El sector industrial es una de las fuertes bases económicas del mundo, ya que es el responsable de ofrecer a la sociedad los diversos productos que usa constantemente y que a su vez mejoran su calidad de vida; partiendo desde los alimentos que requiere consumir hasta los dispositivos electrónicos que se han fabricado para su comunicación. Lograr este objetivo, implica el trabajo de grandes y complejas líneas de manufactura, así como de la maquinaria de packaging.
Normalmente, dichas líneas están compuestas por una cadena de proceso, que van engranando para finalmente obtener el producto en cuestión; posteriormente, se debe embalar para su almacenamiento y, por último, el despacho o venta. En este período, las características y calidad no pueden ser alteradas, por lo que el empaquetado tiene que resistir al agua, suciedad, transporte o movimientos y, además, representar bajos costes en el flujo de caja.
Aunque muchas personas: miembros de una empresa y consumidores o usuarios en general, no reconocen la importancia del embalaje de las mercancías, resulta que es una etapa primordial en cualquier proceso productivo. De allí, que ingenieros expertos en diseño, construcción e integración de estos equipos, se esfuerzan por dar respuestas y soluciones satisfactorias a las industrias.
Hay empresas en donde esta etapa final se sigue realizando de manera manual o semimanual, necesitando siempre la presencia, al menos, de un operador, lo que estadísticamente ha reflejado numerosos accidentes en manos y brazos, así como un déficit en la productividad. Por lo tanto, las tendencias actuales están orientadas a maquinarias automatizadas, donde sea mínima la intervención de una persona.

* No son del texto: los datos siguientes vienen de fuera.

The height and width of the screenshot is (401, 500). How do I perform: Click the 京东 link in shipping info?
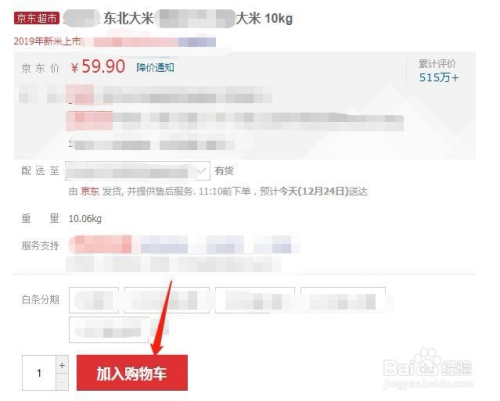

Existe gran variedad de estos equipos, por ejemplo: formadora y cerradora de cajas, bolsas y garrafas, apiladoras, enfardadora, paletizadores, contadores y otros. Los más vanguardistas, tienen robots que transportan los productos hasta el lugar de empaquetado y después al sitio de almacenamiento, ahorrando un importante tiempo y evitando errores humanos.

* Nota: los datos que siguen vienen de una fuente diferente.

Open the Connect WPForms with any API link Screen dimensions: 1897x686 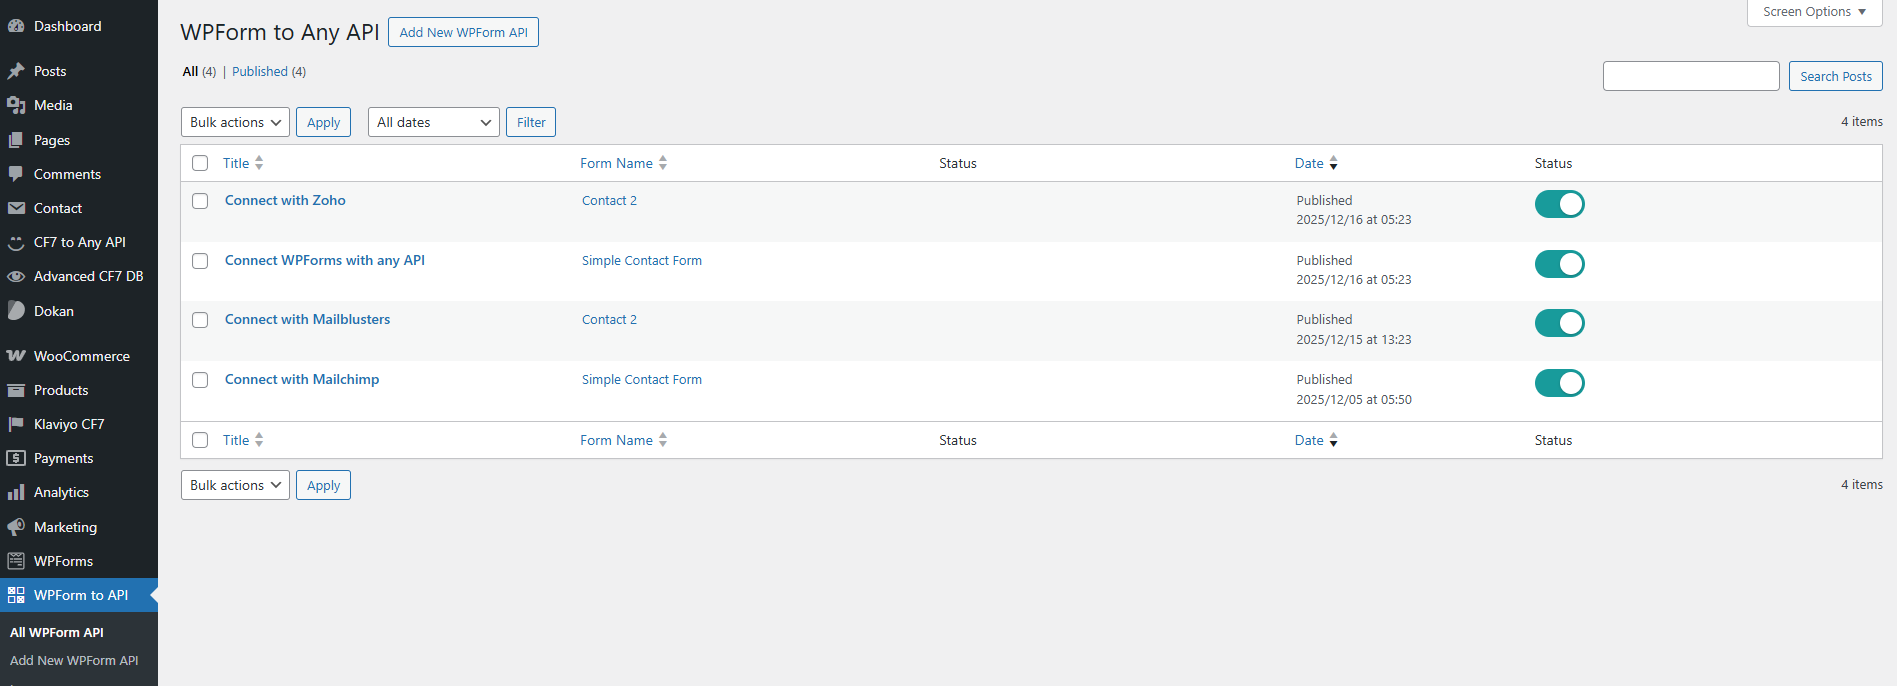[x=325, y=260]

En síntesis, las maquinarias de embalaje automatizadas en todos los sectores de manufactura (textil, pinturas, químicos, bebidas, alimentos, cemento, envases, etcétera) han arrojado excelentes resultados, al aumentar la productividad, disminuyendo la mano de obra y accidentes, reduciendo el esfuerzo físico de los trabajadores que luego se convertían en enfermedades; con una calidad y precisión incomparable.